Mei Mei, Zeng Jun, Fang Li, Xiang Sha, Sun Haili, Wen Chaolin, Chai Liyin, Chen Xinqing, Li Zhuhong, Li Ning, Shen Bingbing
Department of Nephrology, People's Hospital of Shapingba District, Chongqing University Shapingba Hospital, School of Medicine, Chongqing University, Chongqing, China.
Department of Nephrology, The First Hospital Affiliated to Army Medical University, Chongqing, China.
Int Urol Nephrol. 2025 Jan;57(1):187-196. doi: 10.1007/s11255-024-04156-9. Epub 2024 Jul 17.
Although sodium glucose cotransporter2 inhibitor (SGLT-2I) is widely used in clinical practice, sufficient renin-angiotensin system (RAS) inhibition remains the cornerstone of diabetic kidney disease (DKD) treatment.
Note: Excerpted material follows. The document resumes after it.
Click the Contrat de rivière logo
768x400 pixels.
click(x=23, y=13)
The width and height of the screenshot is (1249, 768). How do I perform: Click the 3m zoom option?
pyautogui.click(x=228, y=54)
The aim of this single-center study was to evaluate the efficacy and safety of dual RAS blockade compared with angiotensin-converting enzyme inhibitor (ACEI)/angiotensin II receptor blocker (ARB) monotherapy in non-elderly DKD patients with preserved eGFR (WHO Standard, < 60y).
This single-center study was registered in Chinese Clinical Trial Registry (ChiCTR1900024752), and approved by the ethical committee (KY201994). In this study, we recruited non-elderly type 2 diabetes volunteers with initial diagnosis of DKD to receive dual RAS blockade or monotherapy. 150 non-elderly DKD patients with preserved eGFR were recruited. The patients were randomly divided into dual RAS blockade group and monotherapy group. The dual RAS blockade group treatment regimen was an 80 mg valsartan plus a 4 mg perindopril tert-butylamine per day. At the same time, monotherapy group patients who received the 8 mg perindopril tert-butylamine or 160 mg valsartan monotherapy. The clinical data of the three groups were compared at baseline and collected during the follow-up period of 12 months.
The baseline of patients who received dual RAS blockade was similar to that of monotherapy group. After 12 months of treatment, the median level of proteinuria in the dual RAS blockade group was significantly lower than that in the monotherapy group. There was no significant difference in the estimated glomerular filtration rate (eGFR) level, potassium, blood pressure and no serious adverse reactions.
In non-elderly DKD patients with preserved eGFR, dual RAS blockade is superior to control proteinuria, and does not increase the probability of adverse reactions such as hyperkalemia, hypotension and acute kidney injury in 12 months.
尽管钠-葡萄糖协同转运蛋白2抑制剂(SGLT-2I)在临床实践中被广泛应用,但充分抑制肾素-血管紧张素系统(RAS)仍是糖尿病肾病(DKD)治疗的基石。本单中心研究的目的是评估在估算肾小球滤过率(eGFR)保留的非老年DKD患者(世界卫生组织标准,<60岁)中,与血管紧张素转换酶抑制剂(ACEI)/血管紧张素II受体阻滞剂(ARB)单药治疗相比,双重RAS阻断的疗效和安全性。
本单中心研究已在中国临床试验注册中心注册(ChiCTR1900024752),并获得伦理委员会批准(KY201994)。在本研究中,我们招募了初诊为DKD的非老年2型糖尿病志愿者接受双重RAS阻断或单药治疗。招募了150例eGFR保留的非老年DKD患者。患者被随机分为双重RAS阻断组和单药治疗组。双重RAS阻断组的治疗方案是每天服用80毫克缬沙坦加4毫克培哚普利叔丁胺。同时,单药治疗组患者接受8毫克培哚普利叔丁胺或160毫克缬沙坦单药治疗。在基线时比较三组的临床数据,并在12个月的随访期内收集。
接受双重RAS阻断的患者基线与单药治疗组相似。治疗12个月后,双重RAS阻断组的蛋白尿中位数水平显著低于单药治疗组。估算肾小球滤过率(eGFR)水平、血钾、血压无显著差异,且无严重不良反应。
在eGFR保留的非老年DKD患者中,双重RAS阻断在控制蛋白尿方面优于单药治疗,且在12个月内不会增加高钾血症、低血压和急性肾损伤等不良反应的发生概率。